Last night Eva Yerbabuena’s new show opened at Sadler’s Wells, London. Cuando yo era… (When I was…) was premièred at the Teatro de la Maestranza in Seville on 5 October 2010 during the Bienal de Flamenco in Seville.
Just as in her two more recent shows, El Huso de la Memoria (The Spindle of Memory) and Lluvia (Rain), this show looks back on life. The photograph below gives some idea of the non-traditional flamenco elements that have been incorporated into the show, which opens and closes in a potter’s workshop.
Photograph by Rubén Martín.
Eva Yerbabuena is one of the finest and most celebrated flamenco bailaoras of her generation and deservedly so. But like all inspired creative artists, she is always restless to continue creating and pushing towards further artistic expression. Her work has been moving into greater psychological depths with each show that she creates.
El Huso de la Memoria (The Spindle of Memory) – a homage to Pina Bausch – was a more personal retrospective look at her own life; although those wonderful paintings by Oscar Mariné of a grandfather and grandmother, which were used as backdrops on stage, remain vividly in my mind still, they haven’t haunted me in the way that her latest show has.
Cuando yo era… looks back at the pain and suffering experienced in Spain during the twentieth century. Opening with a a disturbing Overture and then a Prologue, in the following scenes which are set in The Potter’s Workshop and then at the Feria (Fair), we try to make sense of the opening horrors, where two of the three artists are executed.
At the Feria, one feels that not only is the audience an observer but that we are being observed as Mercedes de Córdoba‘s coquettish dancing balances her role of satisfying tourist’s taste for Spanish flamenco kitsch while making us question our own role; Fernando Jiménez, dressed as Charlie Chaplin, complete with suit, bowler hat and red nose, danced in response. The juxtaposition of characters was challenging; the dancing was excellent, but one couldn’t simply sit back and ‘enjoy’ the dancing because the scene set off so many contradictions which set the mind to work at the same time.

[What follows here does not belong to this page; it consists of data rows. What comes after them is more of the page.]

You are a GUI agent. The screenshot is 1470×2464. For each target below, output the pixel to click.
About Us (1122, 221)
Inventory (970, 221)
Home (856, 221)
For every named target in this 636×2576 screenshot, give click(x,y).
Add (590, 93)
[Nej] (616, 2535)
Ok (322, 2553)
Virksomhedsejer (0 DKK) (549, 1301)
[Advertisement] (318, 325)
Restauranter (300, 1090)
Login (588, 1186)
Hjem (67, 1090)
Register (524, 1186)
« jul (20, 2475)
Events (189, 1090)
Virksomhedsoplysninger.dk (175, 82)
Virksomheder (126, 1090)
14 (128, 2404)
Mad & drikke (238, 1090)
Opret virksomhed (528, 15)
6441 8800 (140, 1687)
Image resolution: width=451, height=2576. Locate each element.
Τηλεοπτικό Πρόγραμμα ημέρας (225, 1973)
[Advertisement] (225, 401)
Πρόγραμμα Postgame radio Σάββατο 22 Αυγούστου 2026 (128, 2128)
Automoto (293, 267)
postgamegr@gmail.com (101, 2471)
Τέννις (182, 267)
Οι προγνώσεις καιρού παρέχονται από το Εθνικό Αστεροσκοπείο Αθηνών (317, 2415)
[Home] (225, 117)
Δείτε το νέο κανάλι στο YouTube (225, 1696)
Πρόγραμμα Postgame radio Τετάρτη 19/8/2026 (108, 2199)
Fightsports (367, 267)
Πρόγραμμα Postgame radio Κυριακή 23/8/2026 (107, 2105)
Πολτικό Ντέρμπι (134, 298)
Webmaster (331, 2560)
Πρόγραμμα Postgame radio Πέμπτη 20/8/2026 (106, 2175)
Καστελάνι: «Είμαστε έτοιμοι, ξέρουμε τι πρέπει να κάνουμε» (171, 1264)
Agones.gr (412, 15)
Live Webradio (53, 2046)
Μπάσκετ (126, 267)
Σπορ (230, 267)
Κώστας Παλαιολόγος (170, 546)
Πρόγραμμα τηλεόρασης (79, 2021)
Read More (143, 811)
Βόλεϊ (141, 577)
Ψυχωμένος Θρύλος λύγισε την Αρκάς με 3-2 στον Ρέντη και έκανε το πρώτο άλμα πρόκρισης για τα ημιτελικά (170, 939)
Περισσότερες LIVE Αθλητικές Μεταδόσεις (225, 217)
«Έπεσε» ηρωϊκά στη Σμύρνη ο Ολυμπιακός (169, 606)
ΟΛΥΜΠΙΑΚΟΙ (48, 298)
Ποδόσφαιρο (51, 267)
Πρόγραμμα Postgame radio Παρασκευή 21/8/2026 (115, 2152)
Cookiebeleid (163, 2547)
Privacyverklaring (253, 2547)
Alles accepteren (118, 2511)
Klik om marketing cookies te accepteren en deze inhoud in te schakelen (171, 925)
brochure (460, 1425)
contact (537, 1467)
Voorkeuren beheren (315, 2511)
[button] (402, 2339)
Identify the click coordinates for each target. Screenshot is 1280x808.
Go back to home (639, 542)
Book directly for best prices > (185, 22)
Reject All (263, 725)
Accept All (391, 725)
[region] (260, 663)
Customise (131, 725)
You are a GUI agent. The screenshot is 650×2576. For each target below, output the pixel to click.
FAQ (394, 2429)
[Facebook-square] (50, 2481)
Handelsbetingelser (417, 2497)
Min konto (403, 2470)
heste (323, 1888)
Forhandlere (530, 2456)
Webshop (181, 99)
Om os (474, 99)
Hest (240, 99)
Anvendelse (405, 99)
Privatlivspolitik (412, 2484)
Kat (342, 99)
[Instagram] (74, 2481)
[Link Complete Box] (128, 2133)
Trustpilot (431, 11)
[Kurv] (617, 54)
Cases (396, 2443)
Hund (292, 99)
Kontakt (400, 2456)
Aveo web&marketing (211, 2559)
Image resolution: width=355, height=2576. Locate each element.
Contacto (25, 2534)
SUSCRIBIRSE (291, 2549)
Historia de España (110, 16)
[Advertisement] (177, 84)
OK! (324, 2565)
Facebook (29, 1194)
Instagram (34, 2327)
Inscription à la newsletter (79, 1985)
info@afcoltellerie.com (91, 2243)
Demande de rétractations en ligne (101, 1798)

Eva Yerbabuena’s dancing was sensual, liquid, snake-like, angular, exciting and always captivating. The dancers in her company: Mercedes de Córdoba, Eduardo Guerrero and Fernando Jiménez, also gave unforgettable performances. Eduardo Guerrero and Fernando Jiménez’s duo, El Reñiero (The Cock Fight), was a masterpiece of contemporary dance evoking something almost prehistoric in their stylised movements; the flamenco singers Pepe de Pura, Jeromo Segura and Moi de Morón were excellent. Paco Jarana’s guitar playing and compositions were strong and supportive and the percussion was admirably an integral part of the dancer’s footwork.
I went home feeling haunted, disturbed and thinking about the connections that Eva Yerbabuena was making, rerunning the performance through my head to try to make sense of it all. I started to identify with the audiences of the opera Carmen at the Opéra-Comique in Paris in 1875; they went to be entertained and didn’t expect that the heroine would die on stage. I didn’t expect that from a flamenco show either; and certainly not in the Overture. But Cuando yo era… is a powerful show and Eva Yerbabuena has much more to offer us than flamenco ‘entertainment’.
Cuando yo era has three more shows at Sadler’s Wells on 18 and 19 February 2011; then at the Festival de Jerez, Cádiz on 12 March 2011 at the Teatro Villamarta.